Online-instruction leader to make key changes

Stocks tumbled across the sector, led by Apollo, which dropped $11.50, or 23 percent, to $38. Education Management Corp., DeVry Inc., Corinthian Colleges Inc., ITT Educational Services Inc., Career Education Corp., and Strayer Education Inc. all fell by double-digit percentages. Shares of newspaper publisher Washington Post Co., which gets the majority of its revenue from the Kaplan school chain, slumped 9 percent.

Apollo, the first of the sector to report quarterly results, also warned that it is close to maxing out how much revenue it can receive from federal financial aid resources.

Industrywide, for-profit schools get about 83 percent of their revenue from government-backed loans and federal Pell Grants, which go to lower-income students. Federal regulations cap that amount at 90 percent. If a school exceeds that limit for two years in a row, it might lose access to federal financial aid.

Apollo said it expects to top that level in 2012. Because the government only covers a certain amount of tuition, Apollo said it might have to raise tuition to reduce the percentage of aid it receives and stay within the 90-10 requirement.
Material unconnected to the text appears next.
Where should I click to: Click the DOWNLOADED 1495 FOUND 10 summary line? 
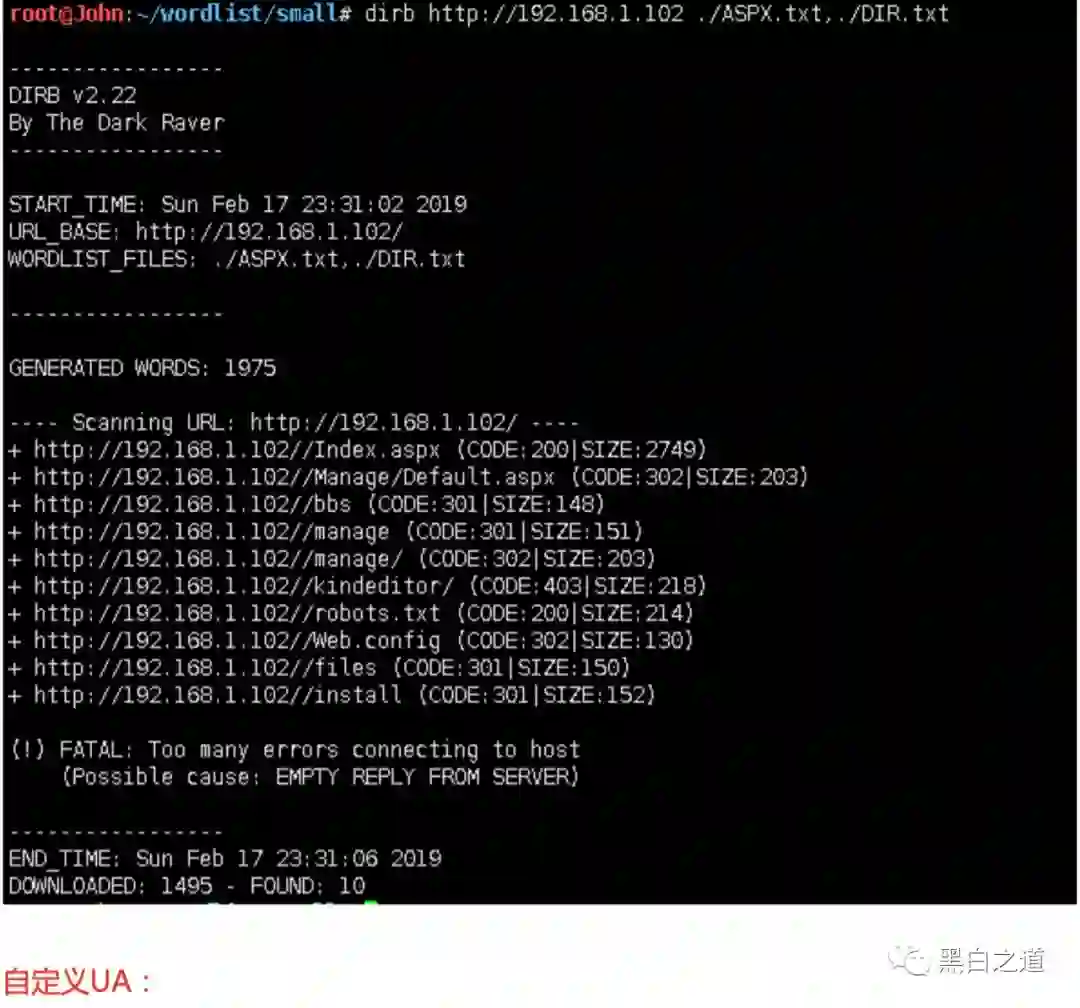(x=187, y=886)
That scares Joslin Jade Ellis, a stay-at-home mom from Prince George’s County, Md., and a student in the University of Phoenix’s online college classes. Her tuition is now covered entirely by a federal Pell Grant and other financial aid.

“It’s important for anyone who wants to go to college to at least have that shot,” said Ellis, who is taking health administration courses. “A lot of families can’t afford to send their kids to college, at least in this economy. And now, no one will even look at your resume unless you have some sort of college background or a degree.”

Former University of Phoenix student Glenn Moscoso finds the prospect of tuition increases alarming.

“In this economy and job market, isn’t raising tuition adding debt to a no-guarantee job market?” said Moscoso, who in April earned a master’s degree in education.

Moscoso, 40, said he chose the school because it didn’t require him to take the Graduate Record Examination, or GRE. He said he took out $19,000 in federal student loans and so far has not found a job—in part, he said, because of limited opportunities in his field, adult education.